- Directed by: Jim Atkinson
- Written by: Robin Gough
- Starring: Jeremy Bulloch Neil Hallett Jill Damas Sue Longhurst Richard O'Sullivan Valerie Leon
- Cinematography: Ricky Briggs
- Edited by: David Docker
- Music by: Dave Quincy
- Production company: Pyramid Films
- Release date: 1974;
- Country: United Kingdom
- Language: English

= Can You Keep It Up for a Week? =

1974 British film directed by Jim Atkinson

Can You Keep It Up For A Week? is a 1974 British sex comedy film directed by Jim Atkinson and starring Jeremy Bulloch, Sue Longhurst, Neil Hallett, Richard O'Sullivan and Valerie Leon.

==Plot==
Accident-prone Gil wants a steady job but is dismissed by every company that recruits him due to his unfortunate habit of ending up in sexually embarrassing situations. His girlfriend Annette says that she will marry him only if he can stay employed for at least a week.

Hired by Mr Grimwood's cleaning company "Here To Service You", Gil is unwittingly drawn into a series of bawdy misadventures: sharing a bath with a married woman and getting caught by her husband; having a threesome with a hospital patient and a woman doctor, followed by a foursome with Annette, Grimwood and a woman psychologist; awkward encounters with a gay man and a lesbian; and getting caught by Annette playing strip poker with a group of women.

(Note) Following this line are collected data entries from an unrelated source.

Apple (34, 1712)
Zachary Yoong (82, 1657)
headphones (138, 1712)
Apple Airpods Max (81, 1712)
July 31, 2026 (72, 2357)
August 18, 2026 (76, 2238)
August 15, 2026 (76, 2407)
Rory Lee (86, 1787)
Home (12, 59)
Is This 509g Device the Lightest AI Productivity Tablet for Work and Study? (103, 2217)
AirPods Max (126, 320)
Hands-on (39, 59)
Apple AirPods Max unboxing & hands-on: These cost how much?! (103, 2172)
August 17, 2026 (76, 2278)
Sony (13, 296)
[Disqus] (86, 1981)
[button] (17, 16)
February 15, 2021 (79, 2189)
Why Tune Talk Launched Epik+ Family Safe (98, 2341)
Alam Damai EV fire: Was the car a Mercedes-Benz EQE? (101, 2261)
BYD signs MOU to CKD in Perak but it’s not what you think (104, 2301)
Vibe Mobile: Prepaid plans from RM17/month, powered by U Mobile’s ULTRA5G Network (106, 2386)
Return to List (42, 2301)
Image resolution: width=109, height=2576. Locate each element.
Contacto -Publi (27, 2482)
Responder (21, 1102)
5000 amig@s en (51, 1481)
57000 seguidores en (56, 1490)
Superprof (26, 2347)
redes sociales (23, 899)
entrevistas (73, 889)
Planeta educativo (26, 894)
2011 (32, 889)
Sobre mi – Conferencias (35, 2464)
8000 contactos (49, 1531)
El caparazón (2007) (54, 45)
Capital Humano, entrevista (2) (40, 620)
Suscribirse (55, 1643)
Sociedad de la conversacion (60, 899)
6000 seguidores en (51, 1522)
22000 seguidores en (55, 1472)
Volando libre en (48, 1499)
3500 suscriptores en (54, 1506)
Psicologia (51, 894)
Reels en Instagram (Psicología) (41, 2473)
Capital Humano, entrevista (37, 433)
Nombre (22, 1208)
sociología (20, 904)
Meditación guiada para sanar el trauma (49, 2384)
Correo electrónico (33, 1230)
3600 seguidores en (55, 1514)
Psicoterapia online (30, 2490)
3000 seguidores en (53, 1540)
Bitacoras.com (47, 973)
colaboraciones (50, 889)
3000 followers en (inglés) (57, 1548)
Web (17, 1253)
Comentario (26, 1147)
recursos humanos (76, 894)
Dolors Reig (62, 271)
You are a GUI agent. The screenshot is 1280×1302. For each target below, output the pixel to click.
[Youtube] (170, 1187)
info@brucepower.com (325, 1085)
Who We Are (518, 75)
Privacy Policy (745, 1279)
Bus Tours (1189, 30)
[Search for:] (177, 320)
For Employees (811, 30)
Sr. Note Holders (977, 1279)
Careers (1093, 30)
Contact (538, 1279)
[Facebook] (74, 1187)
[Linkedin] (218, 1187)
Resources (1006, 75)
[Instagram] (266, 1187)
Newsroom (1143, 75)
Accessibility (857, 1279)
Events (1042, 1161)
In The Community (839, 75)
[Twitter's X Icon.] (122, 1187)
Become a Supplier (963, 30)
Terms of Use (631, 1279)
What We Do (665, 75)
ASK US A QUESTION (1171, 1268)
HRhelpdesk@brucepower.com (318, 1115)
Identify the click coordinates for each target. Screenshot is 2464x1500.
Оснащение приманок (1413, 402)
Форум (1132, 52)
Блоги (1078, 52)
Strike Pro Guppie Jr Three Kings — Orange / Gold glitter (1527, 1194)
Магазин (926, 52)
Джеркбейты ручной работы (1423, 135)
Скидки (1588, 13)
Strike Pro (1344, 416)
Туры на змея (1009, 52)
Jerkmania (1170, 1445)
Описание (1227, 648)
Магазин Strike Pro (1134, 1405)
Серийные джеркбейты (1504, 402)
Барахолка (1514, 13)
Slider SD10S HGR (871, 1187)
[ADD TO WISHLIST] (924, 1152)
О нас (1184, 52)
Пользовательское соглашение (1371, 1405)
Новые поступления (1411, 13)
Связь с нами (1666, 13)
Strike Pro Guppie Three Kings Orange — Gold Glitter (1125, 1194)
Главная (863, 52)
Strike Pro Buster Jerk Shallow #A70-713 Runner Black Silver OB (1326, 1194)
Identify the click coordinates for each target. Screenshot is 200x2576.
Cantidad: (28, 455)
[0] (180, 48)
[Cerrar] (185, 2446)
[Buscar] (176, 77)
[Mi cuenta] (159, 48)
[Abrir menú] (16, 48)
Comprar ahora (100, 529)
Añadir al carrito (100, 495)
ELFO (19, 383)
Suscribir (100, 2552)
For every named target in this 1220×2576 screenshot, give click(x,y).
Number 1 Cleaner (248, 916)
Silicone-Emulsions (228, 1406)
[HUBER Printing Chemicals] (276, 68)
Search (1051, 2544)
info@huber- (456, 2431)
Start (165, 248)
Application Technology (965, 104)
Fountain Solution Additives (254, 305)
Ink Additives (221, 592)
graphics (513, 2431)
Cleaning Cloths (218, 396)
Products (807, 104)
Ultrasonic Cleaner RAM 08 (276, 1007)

Incredibly, Gil remains in his job, so Annette asks Grimwood to fire him, not knowing that Gil's employer wants to seduce her himself. Gil foils this plot and Annette marries him, but before the couple can have their wedding night Gil collapses on the bed and passes out from exhaustion.

==Cast==

- Jeremy Bulloch as Gil
- Sue Longhurst as Mrs Bristol
- Neil Hallett as Gerry Grimwood
- Richard O'Sullivan as Mr Rose
- Valerie Leon as Miss Hampton
- Jill Damas as Annette
- Olivia Munday as Mrs Hobson
- Mark Singleton as Mr Hobson
- Joy Harington as Mrs Grimwood
- Jenny Cox as Dr Livingstone
- Venicia Day as Sue Anne Stanley
- Stephanie Marrian as Lesley
- Wendy Wax as Baby Doll
- Sarah Frampton as Pam
- Lindsay Marsh as Gigi
- Maria Coyne as receptionist
- Lynne Ross as secretary
- Valerie Phillips as mechanic
- Frances Bennett as lady driver
- Sally Harrison as car wash customer
- Sally Lahee as Madam Chairman
- Richard Smith as applicant
- Bridget McConnell as secretary
- Roy Beck as sailor
- Nicholas McArdle as The D.O.G.
- Jules Walters as John Thomas
- Eddie Sommer as male streaker
- Mandy Morris as female streaker

==Background==
Elton Hawke, who is listed as a producer on the movie, is a pseudonym used by Kent Walton and Hazel Adair. Walton was a British television sports commentator, and Adair was the co creator of the soap opera Crossroads. The revelation was first broadcast in a 1975 episode of the TV documentary series Man Alive.

==Critical reception==
Writing for The Monthly Film Bulletin, David McGillivray listed the film's "fundamental deficiencies" as "dreary sexual encounters, rudimentary direction and 94 minutes of witless Old English puns (the title is a fair example)." He likened the "episodic" plot to those of other sex comedies Secrets of a Door-to-Door Salesman (1973) and Confessions of a Window Cleaner (1974).

The Northern Echo said the film was a "ghastly near–blue bore", while Time Out Magazine called it an "embarrassing British sex comedy", and were also surprised "that it took as long as 12 days to shoot," and the Dorset Echo commented that it was just "yet another in an ever growing line of British sex comedies." Author Robert Murphy opined that it was an "endearing innocent sex–comedy that Atkinson directs with breezy good humour, and the film was a box–office success."